The vast majority of “illegal” immigrants in this country are people who have just moved. That’s it, they’ve just moved. They’re not here to soak up “precious” resources, suckle at the govt teat. They’ve just moved. Just as I recently moved from CA to IL. There are requirements for such a move, no question. Like getting a new drivers license, and paying taxes to a different state. But no prohibitions. Just as it should be for immigrants. Rules and regs but no prohibitions.

And now I realize that we’ve gotten a little far afield from the op.
What I think we can realize and learn from the situation in Colombia and other places, is that taking in refugees and immigrants while sometimes costly and difficult is a greater benefit to all involved.

To all involved?

That’s what I said.
And that’s what I meant.
There are always consequences and costs to every decision. And allowing free immigration or Taking in large amounts of refugees is no different. There will be costs. Some people may bear that burden to a much greater extent than others. But it will be a net benefit to society in the long run. And when society benefits we all do! All of us.

Another example of what the OP is talking about is Uganda. As of a few years ago, at least, the country contained 14 known South Sudanese refugees for every 100 citizens. The true number is probably a lot higher, because many of them aren’t reported officially, but taken in by family who’s already there. And the refugees are treated just like the citizens are.
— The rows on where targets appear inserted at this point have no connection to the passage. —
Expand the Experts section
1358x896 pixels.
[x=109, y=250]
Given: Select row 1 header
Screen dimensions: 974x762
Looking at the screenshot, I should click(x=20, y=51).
I’m genuinely trying to follow this line of thought, and try as I might I don’t see why you’re framIng this in all-or-nothing terms.

You say “allowing free immigration” will be a net benefit to society in the long run. If that’s true, then I’d figure it means this: if each would-be immigrant were to make a case for why he or she would provide a net benefit or a net loss to our society, then you’d expect so many of them to provide so much of a net benefit as to outweigh however many of them would be a net loss.

But if that’s true, then why not — well, have them make that case? Why not prepare to roll out a red carpet for those who make that net-benefit case, but don’t for the ones who, y’know, don’t?